Opinión 

Injertos domésticos

Luis Fernández-Galiano 
31/08/2015


Las piedras muertas están muy vivas. Pensamos en las ruinas como residuos o huellas de actividades pretéritas, y nos pasa inadvertida la fertilidad potencial de esos restos materiales, que almacenan el capital termodinámico de su transporte, preparación y ensamble, y el no menor capital informativo de su interpretación climática, técnica y topográfica. El esfuerzo y el conocimiento de los que nos precedieron está almacenado en ese patrimonio exánime, que puede florecer y volver a la vida a poco que sepamos injertar esquejes nuevos en sus muros inertes, troncos secos o tocones degollados que otorgan solidez física y pátina simbólica a los brotes tiernos de la construcción reciente. La nueva arquitectura se enraiza en lo existente, y las coreografías de lo cotidiano se orquestan a la sombra protectora del pasado, que nutre con su caudal de memoria los espacios renovados y las biografías recomenzadas de los que procuran habitar el territorio sin sucumbir a la amnesia de la tabula rasa.

Así mutan también las ciudades, haciéndose y deshaciéndose con cada convulsión histórica, reconstruyendo sus edificios con materiales de acarreo, demoliendo y levantando el tejido de su fábrica física en un interminable telar de Penélope, desdibujando trazas y cimientos que acaban enterrados y olvidados para después brotar con ímpetu de esa semilla oculta, y creciendo geológicamente por estratos que se depositan como el limo de las cuencas fluviales, de manera que cada asentamiento urbano reposa sobre la huella superpuesta de los anteriores. Esa estratigrafía material es, desde luego, registro arqueológico de la vida humana, y su lectura permite documentar auges y catástrofes, periodos de prosperidad económica y etapas de contracción demográfica, momentos de esplendor y de devastación; pero es, todavía más, soporte imprescindible donde injertar la piel renovada de la ciudad, las infraestructuras y las construcciones que cada generación levanta como residencia en la tierra.
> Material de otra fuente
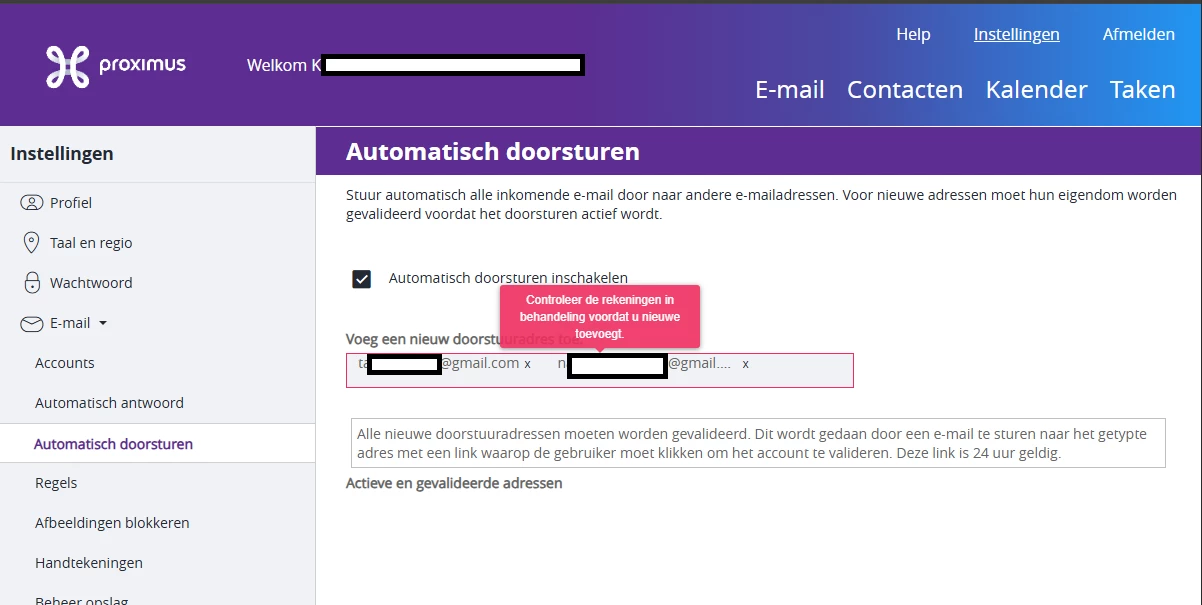The width and height of the screenshot is (1202, 605).
Task: Remove the first gmail forwarding address
Action: [528, 365]
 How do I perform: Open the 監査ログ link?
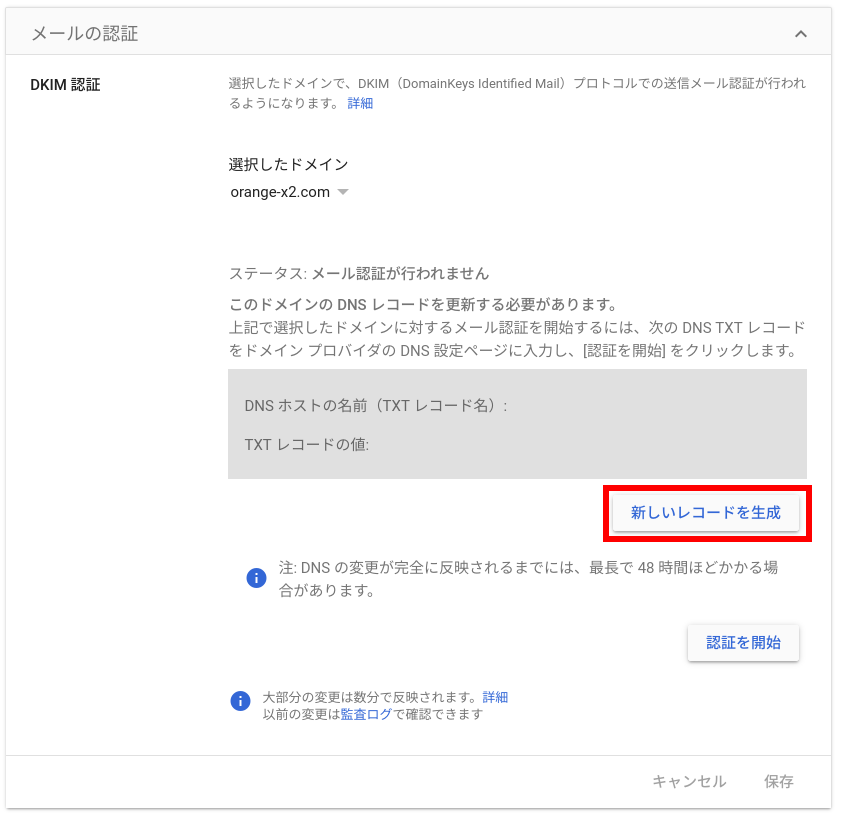(366, 714)
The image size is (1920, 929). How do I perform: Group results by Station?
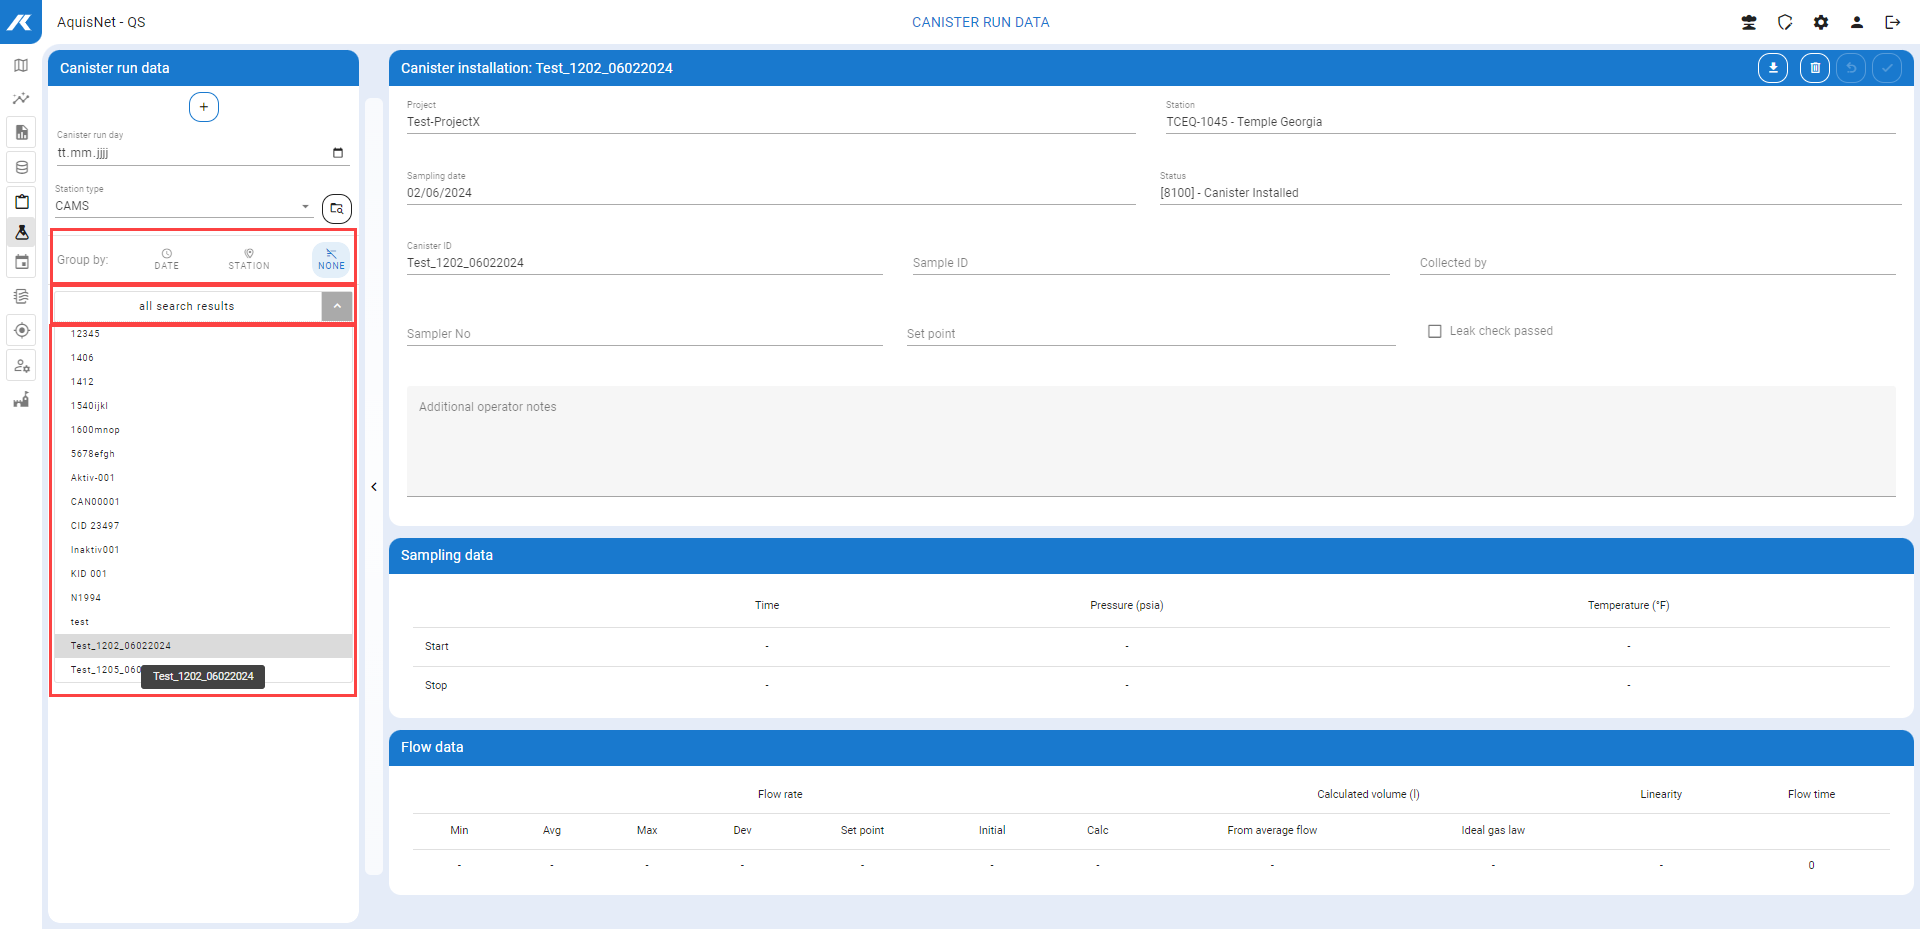(x=249, y=259)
Y ningún lugar más apropiado para expresar esa continuidad orgánica que el ámbito de lo doméstico, porque es precisamente allí donde nuestra relación biológica con el entorno natural se hace más explícita: la casa es al cabo el lugar del alimento y la evacuación, del frío y el calor, del afecto y la rutina. Injertando lo nuevo en lo existente insertamos nuestra vida precaria en las vidas de otros, fingiendo emboscar nuestra necesaria caducidad en la ficción consoladora de una cadena sin eslabones rotos, y dotando a nuestro tránsito efímero de raíces profundas y memoria añadida. Por más que muchos entiendan la presencia física del pasado en las habitaciones del presente como un mero pedigrí impostado o como una genealogía adquirida que sólo pretende dotar de lustre a una existencia trivial, estos injertos domésticos nos reconcilian con nuestra condición mortal, nos brindan el espejismo equívoco del diálogo con los predecesores ausentes y nos recuerdan que no somos sino polvo de estrellas muertas.